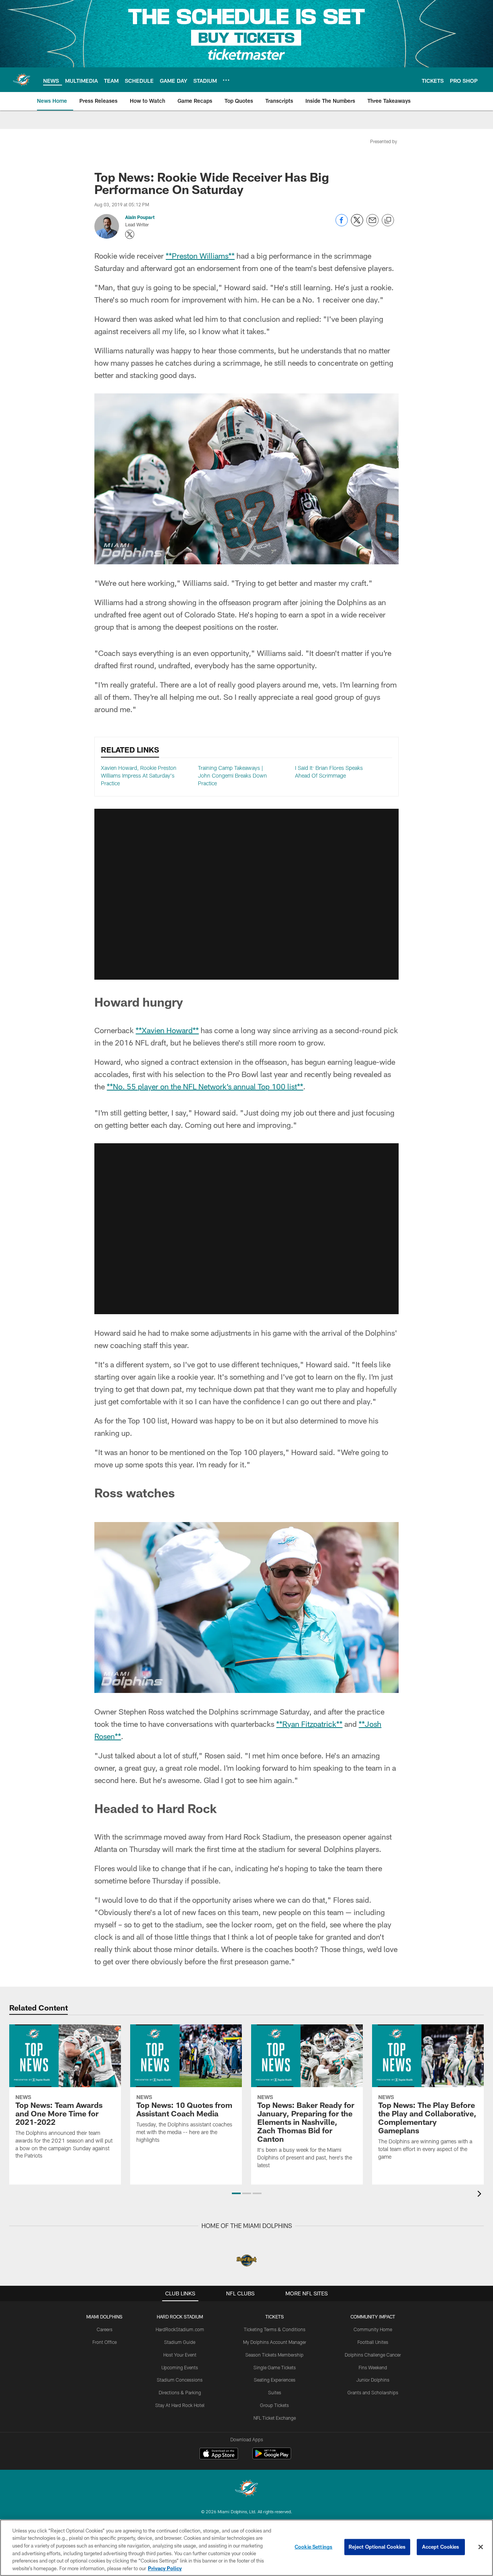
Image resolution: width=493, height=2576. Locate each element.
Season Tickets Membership (274, 2354)
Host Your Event (179, 2354)
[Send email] (372, 224)
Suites (274, 2392)
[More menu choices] (226, 80)
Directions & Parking (180, 2392)
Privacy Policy (165, 2568)
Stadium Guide (179, 2342)
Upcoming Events (179, 2367)
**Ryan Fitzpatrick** (309, 1723)
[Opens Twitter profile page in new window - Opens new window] (129, 234)
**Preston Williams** (200, 255)
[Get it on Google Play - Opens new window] (272, 2457)
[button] (246, 894)
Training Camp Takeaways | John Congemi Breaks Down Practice (232, 775)
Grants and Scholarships (372, 2392)
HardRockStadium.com (180, 2329)
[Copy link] (388, 220)
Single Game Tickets (274, 2367)
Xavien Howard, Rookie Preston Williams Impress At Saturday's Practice (138, 775)
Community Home (373, 2329)
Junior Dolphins (372, 2379)
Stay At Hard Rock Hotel (180, 2405)
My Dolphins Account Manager (274, 2342)
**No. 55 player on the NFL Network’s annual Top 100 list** (205, 1086)
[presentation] (481, 2195)
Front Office (104, 2342)
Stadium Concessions (180, 2379)
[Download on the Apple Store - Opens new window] (219, 2454)
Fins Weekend (373, 2367)
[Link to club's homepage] (21, 79)
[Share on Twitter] (357, 224)
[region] (246, 2547)
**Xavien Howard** (167, 1030)
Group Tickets (274, 2405)
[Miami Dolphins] (246, 2489)
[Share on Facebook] (341, 224)
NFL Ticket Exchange (274, 2417)
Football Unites (372, 2342)
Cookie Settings (313, 2547)
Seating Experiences (274, 2379)
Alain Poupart (139, 217)
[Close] (480, 2547)
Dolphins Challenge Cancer (373, 2354)
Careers (104, 2329)
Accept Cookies (440, 2547)
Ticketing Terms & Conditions (274, 2329)
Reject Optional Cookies (377, 2547)
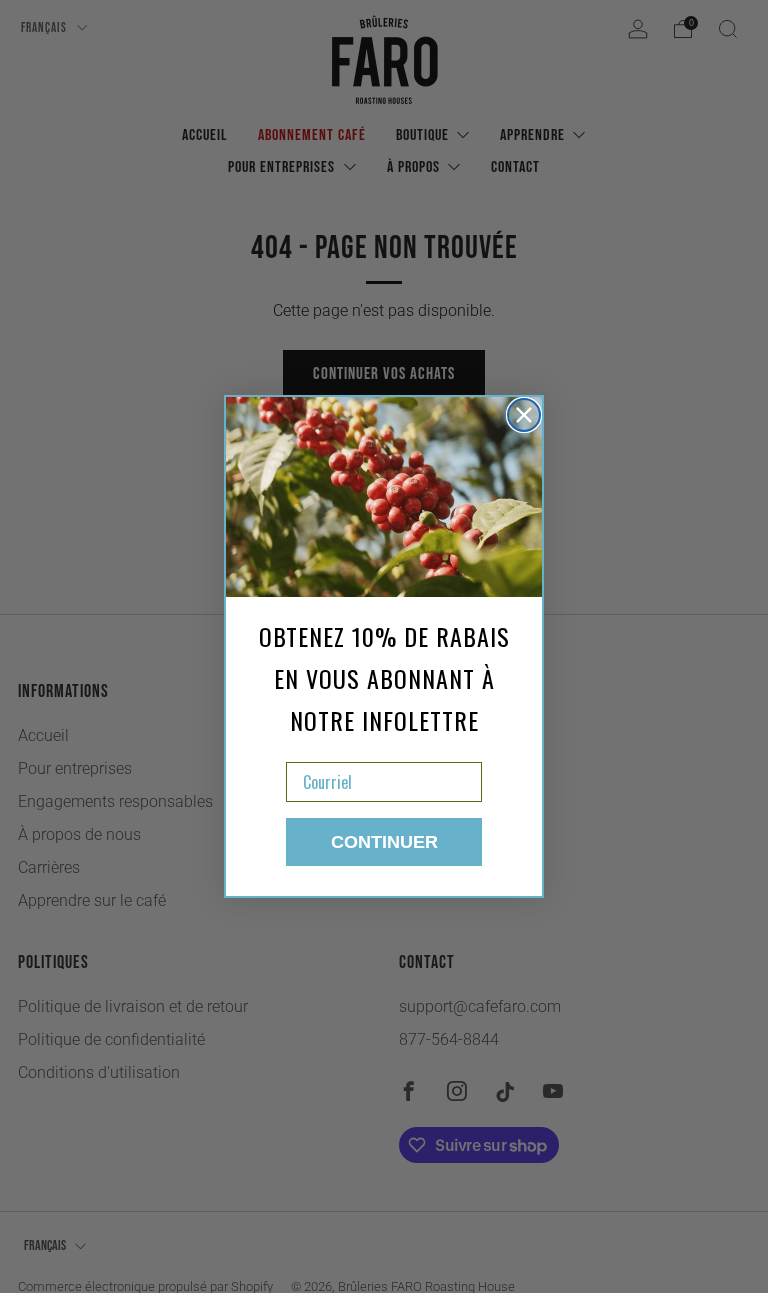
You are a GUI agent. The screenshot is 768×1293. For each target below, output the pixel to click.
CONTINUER (384, 842)
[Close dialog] (524, 415)
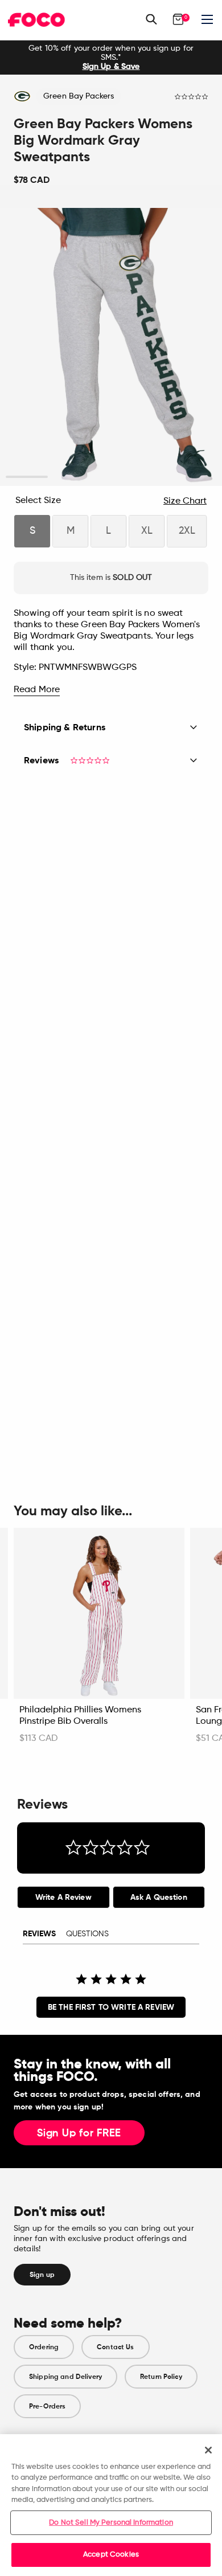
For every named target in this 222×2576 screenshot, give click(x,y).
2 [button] (69, 477)
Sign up (42, 2275)
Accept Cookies (111, 2554)
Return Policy (161, 2377)
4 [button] (153, 477)
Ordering (44, 2347)
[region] (111, 2505)
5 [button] (196, 477)
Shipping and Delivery (65, 2377)
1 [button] (27, 477)
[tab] (63, 1897)
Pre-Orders (47, 2406)
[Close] (208, 2450)
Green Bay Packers (78, 96)
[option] (111, 57)
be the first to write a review (111, 2007)
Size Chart (185, 501)
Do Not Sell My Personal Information (111, 2522)
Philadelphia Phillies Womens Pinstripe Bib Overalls (80, 1716)
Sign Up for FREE (79, 2133)
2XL (187, 531)
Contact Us (115, 2347)
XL (147, 531)
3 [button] (111, 477)
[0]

--- --- ---

Give back exactly the lines of the listing above from the one that contains "Fitzpatrick** (309, 1723)" up to and including the one that contains "Return Policy (161, 2377)", but not the pictures, and no other lines.

**Ryan Fitzpatrick** (309, 1723)
[Opens Twitter profile page in new window - Opens new window] (129, 234)
**Preston Williams** (200, 255)
[Get it on Google Play - Opens new window] (272, 2457)
[button] (246, 894)
Training Camp Takeaways | John Congemi Breaks Down Practice (232, 775)
Grants and Scholarships (372, 2392)
HardRockStadium.com (180, 2329)
[Copy link] (388, 220)
Single Game Tickets (274, 2367)
Xavien Howard, Rookie Preston Williams Impress At Saturday's Practice (138, 775)
Community Home (373, 2329)
Junior Dolphins (372, 2379)
Stay At Hard Rock Hotel (180, 2405)
My Dolphins Account Manager (274, 2342)
**No. 55 player on the NFL Network’s annual Top 100 list** (205, 1086)
[presentation] (481, 2195)
Front Office (104, 2342)
Stadium Concessions (180, 2379)
[Download on the Apple Store - Opens new window] (219, 2454)
Fins Weekend (373, 2367)
[Link to club's homepage] (21, 79)
[Share on Twitter] (357, 224)
[region] (246, 2547)
**Xavien Howard** (167, 1030)
Group Tickets (274, 2405)
[Miami Dolphins] (246, 2489)
[Share on Facebook] (341, 224)
NFL Ticket Exchange (274, 2417)
Football Unites (372, 2342)
Cookie Settings (313, 2547)
Seating Experiences (274, 2379)
Alain Poupart (139, 217)
[Close] (480, 2547)
Dolphins Challenge Cancer (373, 2354)
Careers (104, 2329)
Accept Cookies (440, 2547)
Ticketing Terms & Conditions (274, 2329)
Reject Optional Cookies (377, 2547)
You are a GUI agent. The screenshot is 768×1293. For each target below, output the pixel to click.
CONTINUER (384, 842)
[Close dialog] (524, 415)
For every named target in this 222×2576 screenshot, give click(x,y).
2 [button] (69, 477)
Sign up (42, 2275)
Accept Cookies (111, 2554)
Return Policy (161, 2377)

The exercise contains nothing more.